* Exercise prompt: In the stretch from the start of the material through the line containing "[x=832, y=229]", substitute "flaky test" for "heisenbug" and reproduce those lines with no other changes.

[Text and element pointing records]

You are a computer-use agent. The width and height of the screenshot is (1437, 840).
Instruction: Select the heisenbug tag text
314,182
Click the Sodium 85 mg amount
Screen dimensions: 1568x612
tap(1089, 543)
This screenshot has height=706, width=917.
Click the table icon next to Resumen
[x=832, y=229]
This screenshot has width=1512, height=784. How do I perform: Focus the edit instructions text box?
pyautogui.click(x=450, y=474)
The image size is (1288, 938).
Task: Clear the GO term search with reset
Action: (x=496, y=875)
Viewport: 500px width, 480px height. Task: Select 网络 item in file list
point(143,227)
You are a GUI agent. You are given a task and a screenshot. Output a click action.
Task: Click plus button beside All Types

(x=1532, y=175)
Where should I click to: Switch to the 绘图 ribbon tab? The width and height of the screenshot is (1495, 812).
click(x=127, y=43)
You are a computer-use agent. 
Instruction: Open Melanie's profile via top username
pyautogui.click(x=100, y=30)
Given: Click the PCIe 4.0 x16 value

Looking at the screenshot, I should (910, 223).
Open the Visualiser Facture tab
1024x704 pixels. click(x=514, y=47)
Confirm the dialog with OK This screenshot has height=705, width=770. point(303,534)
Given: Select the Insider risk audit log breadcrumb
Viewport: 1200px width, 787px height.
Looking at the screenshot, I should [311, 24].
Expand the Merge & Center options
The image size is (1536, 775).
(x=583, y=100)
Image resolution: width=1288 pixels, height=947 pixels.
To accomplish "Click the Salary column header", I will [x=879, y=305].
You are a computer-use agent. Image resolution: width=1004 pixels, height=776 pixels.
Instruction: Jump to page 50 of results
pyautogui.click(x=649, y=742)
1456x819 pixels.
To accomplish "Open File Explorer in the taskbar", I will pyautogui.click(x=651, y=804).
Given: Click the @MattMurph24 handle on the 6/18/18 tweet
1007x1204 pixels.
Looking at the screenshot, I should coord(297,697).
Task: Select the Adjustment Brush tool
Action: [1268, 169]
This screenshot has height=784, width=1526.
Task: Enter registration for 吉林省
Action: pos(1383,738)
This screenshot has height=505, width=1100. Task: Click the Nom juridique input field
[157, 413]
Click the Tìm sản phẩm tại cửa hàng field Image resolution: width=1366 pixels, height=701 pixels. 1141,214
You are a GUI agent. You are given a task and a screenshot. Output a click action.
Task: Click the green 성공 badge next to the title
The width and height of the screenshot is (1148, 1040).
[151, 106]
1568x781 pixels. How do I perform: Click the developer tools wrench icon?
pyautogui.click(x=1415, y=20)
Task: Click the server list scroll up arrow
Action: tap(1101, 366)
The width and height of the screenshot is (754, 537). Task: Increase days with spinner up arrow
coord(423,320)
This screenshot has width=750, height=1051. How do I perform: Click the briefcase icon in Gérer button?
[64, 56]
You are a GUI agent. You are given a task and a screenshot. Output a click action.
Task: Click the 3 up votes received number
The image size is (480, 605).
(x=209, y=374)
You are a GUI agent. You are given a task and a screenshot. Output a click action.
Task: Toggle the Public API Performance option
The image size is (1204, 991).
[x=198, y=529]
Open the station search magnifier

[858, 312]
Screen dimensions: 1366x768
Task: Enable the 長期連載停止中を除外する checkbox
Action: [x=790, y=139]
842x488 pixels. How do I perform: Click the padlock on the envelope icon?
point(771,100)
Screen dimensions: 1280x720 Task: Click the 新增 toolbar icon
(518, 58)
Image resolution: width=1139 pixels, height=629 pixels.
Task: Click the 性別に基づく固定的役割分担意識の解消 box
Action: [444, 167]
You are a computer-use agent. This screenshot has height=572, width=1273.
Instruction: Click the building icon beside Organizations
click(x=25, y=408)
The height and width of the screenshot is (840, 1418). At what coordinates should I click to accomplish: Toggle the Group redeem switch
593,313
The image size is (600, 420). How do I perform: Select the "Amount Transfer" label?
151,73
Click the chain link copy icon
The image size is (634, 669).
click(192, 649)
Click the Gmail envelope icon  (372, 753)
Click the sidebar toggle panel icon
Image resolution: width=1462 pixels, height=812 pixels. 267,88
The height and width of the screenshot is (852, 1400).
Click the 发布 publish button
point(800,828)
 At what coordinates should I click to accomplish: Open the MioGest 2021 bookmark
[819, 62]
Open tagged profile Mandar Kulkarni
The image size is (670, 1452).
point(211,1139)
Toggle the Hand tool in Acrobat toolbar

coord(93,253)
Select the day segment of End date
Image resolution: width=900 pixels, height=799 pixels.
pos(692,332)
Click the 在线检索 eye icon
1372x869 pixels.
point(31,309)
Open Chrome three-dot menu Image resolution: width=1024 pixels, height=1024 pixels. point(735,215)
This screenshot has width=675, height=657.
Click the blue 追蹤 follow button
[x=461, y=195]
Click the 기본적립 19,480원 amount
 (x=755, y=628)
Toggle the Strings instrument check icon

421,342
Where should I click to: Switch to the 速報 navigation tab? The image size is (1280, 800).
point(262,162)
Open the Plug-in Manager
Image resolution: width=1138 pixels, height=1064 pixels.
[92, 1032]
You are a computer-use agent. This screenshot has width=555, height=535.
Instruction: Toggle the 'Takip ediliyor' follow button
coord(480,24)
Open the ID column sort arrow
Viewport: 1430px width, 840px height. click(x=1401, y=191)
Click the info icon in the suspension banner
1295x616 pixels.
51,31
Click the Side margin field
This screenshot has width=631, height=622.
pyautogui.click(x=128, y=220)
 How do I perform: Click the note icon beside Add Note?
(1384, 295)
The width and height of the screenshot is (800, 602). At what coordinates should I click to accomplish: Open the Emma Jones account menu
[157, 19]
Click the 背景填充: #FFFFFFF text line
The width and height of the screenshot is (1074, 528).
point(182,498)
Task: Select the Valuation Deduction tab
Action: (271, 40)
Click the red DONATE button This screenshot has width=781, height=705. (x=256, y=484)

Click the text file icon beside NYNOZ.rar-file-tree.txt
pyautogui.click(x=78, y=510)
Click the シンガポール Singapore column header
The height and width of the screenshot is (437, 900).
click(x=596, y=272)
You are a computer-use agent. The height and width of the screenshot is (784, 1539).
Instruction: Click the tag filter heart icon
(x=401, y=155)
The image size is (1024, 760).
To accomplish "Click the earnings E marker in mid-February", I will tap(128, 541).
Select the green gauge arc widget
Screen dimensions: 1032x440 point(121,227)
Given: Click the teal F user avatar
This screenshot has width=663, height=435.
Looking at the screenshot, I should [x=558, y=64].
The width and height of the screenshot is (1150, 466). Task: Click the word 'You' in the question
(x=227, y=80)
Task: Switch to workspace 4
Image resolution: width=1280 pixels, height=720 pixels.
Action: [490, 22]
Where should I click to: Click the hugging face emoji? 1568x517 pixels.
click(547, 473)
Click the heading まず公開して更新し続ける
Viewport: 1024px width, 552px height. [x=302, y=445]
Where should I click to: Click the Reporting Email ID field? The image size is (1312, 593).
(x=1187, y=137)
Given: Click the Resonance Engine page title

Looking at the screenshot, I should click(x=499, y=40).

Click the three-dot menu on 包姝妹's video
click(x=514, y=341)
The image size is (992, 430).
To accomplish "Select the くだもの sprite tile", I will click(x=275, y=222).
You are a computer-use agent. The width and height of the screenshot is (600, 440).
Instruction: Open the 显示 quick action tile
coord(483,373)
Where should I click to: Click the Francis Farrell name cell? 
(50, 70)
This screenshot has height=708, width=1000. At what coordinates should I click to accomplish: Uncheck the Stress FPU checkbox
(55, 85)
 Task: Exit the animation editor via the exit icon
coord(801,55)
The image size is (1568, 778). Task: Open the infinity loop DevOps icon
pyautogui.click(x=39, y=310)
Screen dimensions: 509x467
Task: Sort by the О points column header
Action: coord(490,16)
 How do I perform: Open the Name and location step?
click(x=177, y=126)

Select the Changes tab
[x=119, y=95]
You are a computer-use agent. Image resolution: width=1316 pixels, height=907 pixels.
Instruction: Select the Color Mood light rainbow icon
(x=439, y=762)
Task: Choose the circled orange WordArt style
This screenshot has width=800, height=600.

* Complete response:
You are a computer-use agent. The width and height of the screenshot is (1437, 840).
Instruction: Select the flaky test tag text
314,182
Click the Sodium 85 mg amount
Screen dimensions: 1568x612
tap(1089, 543)
This screenshot has height=706, width=917.
Click the table icon next to Resumen
[x=832, y=229]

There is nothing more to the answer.